Jude se puso al volante justo antes de que entraran en Georgia. Le dolía la cabeza. Notaba una incómoda sensación opresiva, en los ojos más que en ninguna otra parte. El malestar era agravado por la luz del sol sureño, que refulgía prácticamente en todo lo que tocaba: guardabarros, parabrisas, señales de tráfico, carteles publicitarios, postes metálicos. Si no hubiera sido por la jaqueca, aquel cielo luminoso le habría deleitado, proporcionándole placer. No en vano estaba de un profundo, oscuro, color azul sin nubes.
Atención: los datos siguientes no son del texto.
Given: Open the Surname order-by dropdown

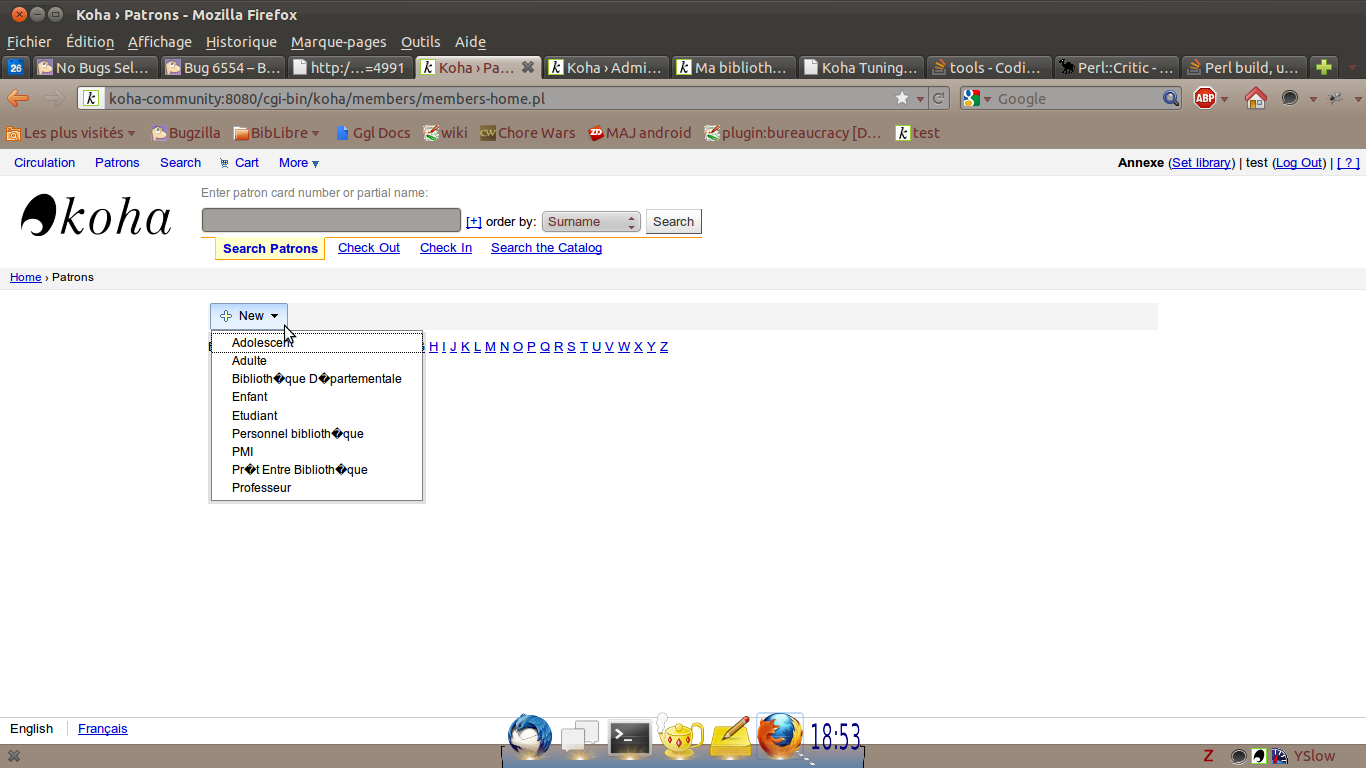Looking at the screenshot, I should [590, 222].
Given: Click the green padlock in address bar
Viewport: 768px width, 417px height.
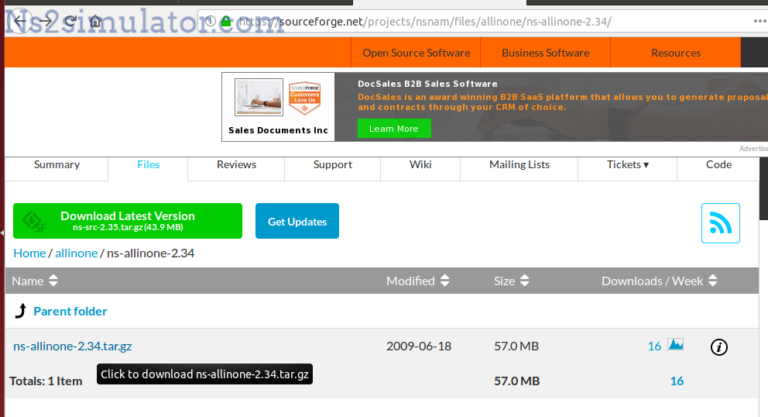Looking at the screenshot, I should (x=227, y=21).
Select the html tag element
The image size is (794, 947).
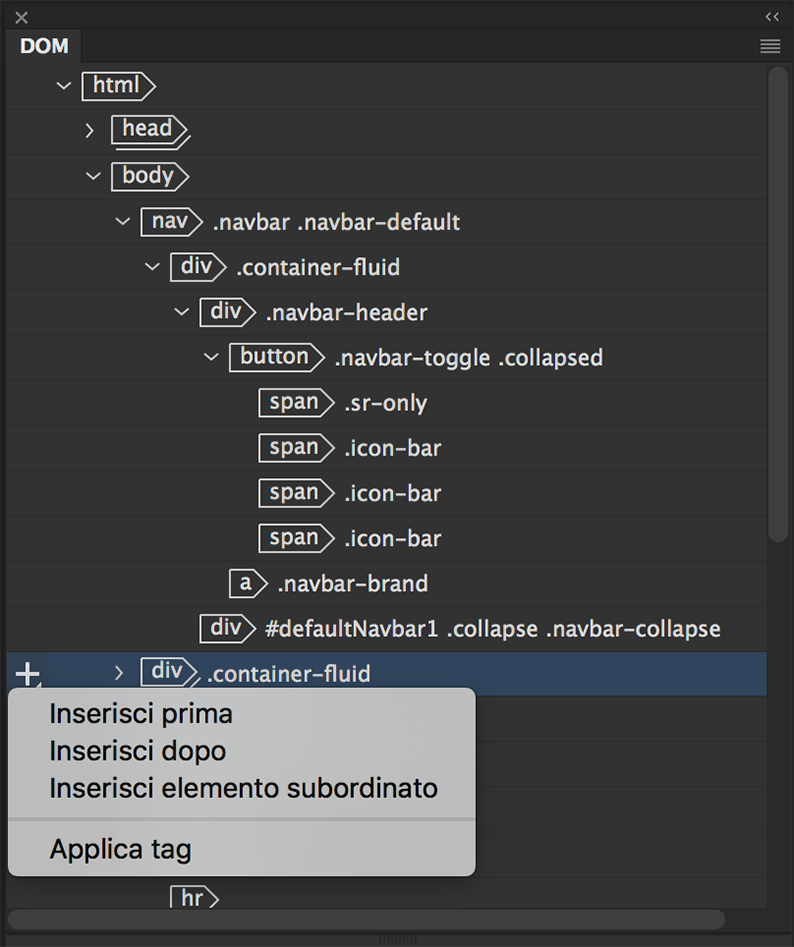[x=117, y=86]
Al acercarse al límite con el estado de Florida, empezó a experimentar una sensación de ansiedad expectante, un creciente cosquilleo nervioso en el estómago. A esas alturas, Testament estaba apenas a cuatro horas de viaje. Llegarían esa noche a la residencia de Jessie Price, de soltera McDermott, hermana de Anna, hijastra mayor de Craddock. Y no sabía qué iban a hacer cuando llegaran al sitio en cuestión.

Se le había pasado por la cabeza la idea de que, cuando la encontrara, el asunto podría terminar con la muerte de alguien. Incluso pensó, medio en serio, que quizá estaría bien matarla. Se lo merecía, desde luego, pero por primera vez, ahora que se acercaba el momento de estar cara a cara con ella, la idea se convirtió en algo más que una simple imaginación de un hombre enfadado.

Había matado pequeños cerdos cuando era niño. Los agarraba por las patas y les aplastaba los sesos contra el suelo de hormigón de uno de los cobertizos de la granja de su padre. La técnica consiste en voltearlos en el aire para luego golpear el suelo con ellos, haciendo cesar sus desagradables chillidos con el violento y hueco sonido de algo que se parte, el mismo ruido que hace una sandía cuando se la deja caer desde gran altura. A otros cerdos les había disparado con una pistola, imaginando que mataba a su padre.

Jude había decidido hacer lo que fuera necesario, aunque aún no sabía en qué consistiría eso exactamente. Y cuando lo pensaba con detenimiento, temía llegar a alguna conclusión. Le daba casi tanto miedo su propio poder destructivo como la extraña cosa que iba persiguiéndolo, el ser que alguna vez había sido Craddock McDermott.

Pensaba que Georgia dormitaba, no se dio cuenta de que estaba despierta hasta que la chica habló.

—Es la próxima salida —dijo con voz áspera.

Su abuela. Jude no se acordaba de ella, había olvidado que había prometido detenerse a visitarla.